Weedman occupies the bodies of her fellow recruits; the orientation leader; the guard who leads their tour of the jail; the prisoners to whom she’s assigned and other assorted chaplains, corrections officers and friends. The proceedings are muscularly choreographed by director Allison Narver, with the excellent assist of Allen Hahn’s well-defined lighting design. They help to underline the strengths of Weedman, one of those disciplined mimics who can summon a distinct intonation and posture for each character: she’s an Anna Deavere Smith perched on the corner of Sunset and Vine.
Unlike Smith, though, the most satisfyingly fleshed out character is the author herself. We learn, for example, just enough about the desperate conditions of each of her prisoners to understand her own limited usefulness as their liaison to the outside.

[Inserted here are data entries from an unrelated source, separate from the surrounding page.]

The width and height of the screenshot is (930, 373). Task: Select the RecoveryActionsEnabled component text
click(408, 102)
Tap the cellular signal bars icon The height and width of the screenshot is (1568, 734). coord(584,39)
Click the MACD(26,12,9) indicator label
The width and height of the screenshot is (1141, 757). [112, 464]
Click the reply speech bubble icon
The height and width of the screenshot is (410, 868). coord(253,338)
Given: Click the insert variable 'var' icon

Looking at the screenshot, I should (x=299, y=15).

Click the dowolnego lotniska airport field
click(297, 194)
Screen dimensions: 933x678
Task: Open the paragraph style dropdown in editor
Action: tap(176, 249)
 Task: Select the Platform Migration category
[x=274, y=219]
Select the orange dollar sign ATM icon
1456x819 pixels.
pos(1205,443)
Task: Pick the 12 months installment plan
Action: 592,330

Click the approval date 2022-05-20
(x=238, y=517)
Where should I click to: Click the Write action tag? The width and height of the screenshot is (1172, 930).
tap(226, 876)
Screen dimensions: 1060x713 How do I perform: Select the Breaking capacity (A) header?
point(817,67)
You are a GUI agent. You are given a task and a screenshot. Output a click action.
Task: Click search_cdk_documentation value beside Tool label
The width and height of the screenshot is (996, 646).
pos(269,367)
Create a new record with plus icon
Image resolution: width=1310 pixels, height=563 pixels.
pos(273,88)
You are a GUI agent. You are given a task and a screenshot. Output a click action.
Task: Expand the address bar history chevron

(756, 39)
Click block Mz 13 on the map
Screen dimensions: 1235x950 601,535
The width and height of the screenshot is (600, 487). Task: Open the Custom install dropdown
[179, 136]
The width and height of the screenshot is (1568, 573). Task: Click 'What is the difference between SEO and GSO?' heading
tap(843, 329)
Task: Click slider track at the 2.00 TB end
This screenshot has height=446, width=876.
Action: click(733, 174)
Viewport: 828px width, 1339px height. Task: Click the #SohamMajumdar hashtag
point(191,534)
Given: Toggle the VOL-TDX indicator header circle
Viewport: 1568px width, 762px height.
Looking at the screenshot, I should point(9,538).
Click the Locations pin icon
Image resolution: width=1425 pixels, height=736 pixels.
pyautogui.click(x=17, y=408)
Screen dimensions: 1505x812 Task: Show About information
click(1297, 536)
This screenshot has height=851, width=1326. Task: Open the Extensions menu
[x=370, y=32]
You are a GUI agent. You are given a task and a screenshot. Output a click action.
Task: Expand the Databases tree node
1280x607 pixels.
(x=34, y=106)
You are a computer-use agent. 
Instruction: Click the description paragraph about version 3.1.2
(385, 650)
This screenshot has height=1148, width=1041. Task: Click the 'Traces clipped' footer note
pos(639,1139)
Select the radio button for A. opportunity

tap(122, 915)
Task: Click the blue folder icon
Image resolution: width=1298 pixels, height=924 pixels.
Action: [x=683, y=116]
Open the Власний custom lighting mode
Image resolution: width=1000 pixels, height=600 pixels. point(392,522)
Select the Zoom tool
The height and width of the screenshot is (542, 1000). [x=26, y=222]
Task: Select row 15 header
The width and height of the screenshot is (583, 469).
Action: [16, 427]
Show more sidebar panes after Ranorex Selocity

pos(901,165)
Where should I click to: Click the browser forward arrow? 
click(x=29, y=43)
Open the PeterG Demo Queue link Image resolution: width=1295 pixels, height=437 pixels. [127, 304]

The Lauren Weedman she portrays in “Bust” has a compulsion for narrating her own wiseacre stream-of-consciousness in public, even on such inappropriate occasions as the introductory session for the jail volunteers. It’s the self-deprecating, Woody Allen school of comedy: her jokes typically don’t seem to make the other people in her stories laugh. And there’s always the tension in her storytelling of what happens when you’re not being clearly understood.
This plays out particularly strongly in the other major strand of “Bust,” which concerns a confessional article she writes for Glamour magazine, recounting a time in her adolescence when, she says, she made a spurious claim to have been raped. It was a cry for attention at a low point — she tells us no charges were brought against anyone as a result — and she adds that the offer to write came only after a third party confided the anecdote to the magazine editor from New York.
The journalistic result was a personal disaster for Weedman, who felt her admission had been distorted in the editing of the article: her impression of the editor, an uber-glib Manhattanite with the smarmy habit of addressing her as “girlfriend,” is one of the juiciest the actress executes. This story takes on added meaning during a confrontation with the inmate she counsels who is facing the most serious charges, and who asserts that her public defender has already assumed the worst about her. Without turning into an editorial itself, “Bust” allows us to see how Beyond Bars becomes an antidote to the poison of the entire Glamour episode.
Weedman is a natural observational artist — perhaps the single most important attribute for successful solo performance. To fill a stage entirely with one’s own thoughts and gestures seems an act both foolhardy and brave. My hat is off to the brave fools like Weedman, who not only try, but can also pull it off.
written and performed by Lauren Weedman. Directed by Allison Narver. Set and lighting, Allen Hahn; sound, Mark Nichols; production stage manager, Eric Arnold. About 90 minutes. Through Dec. 18 at Studio Theatre, 1501 14th St. NW. Visit www.studiotheatre.org or call 202-332-3300.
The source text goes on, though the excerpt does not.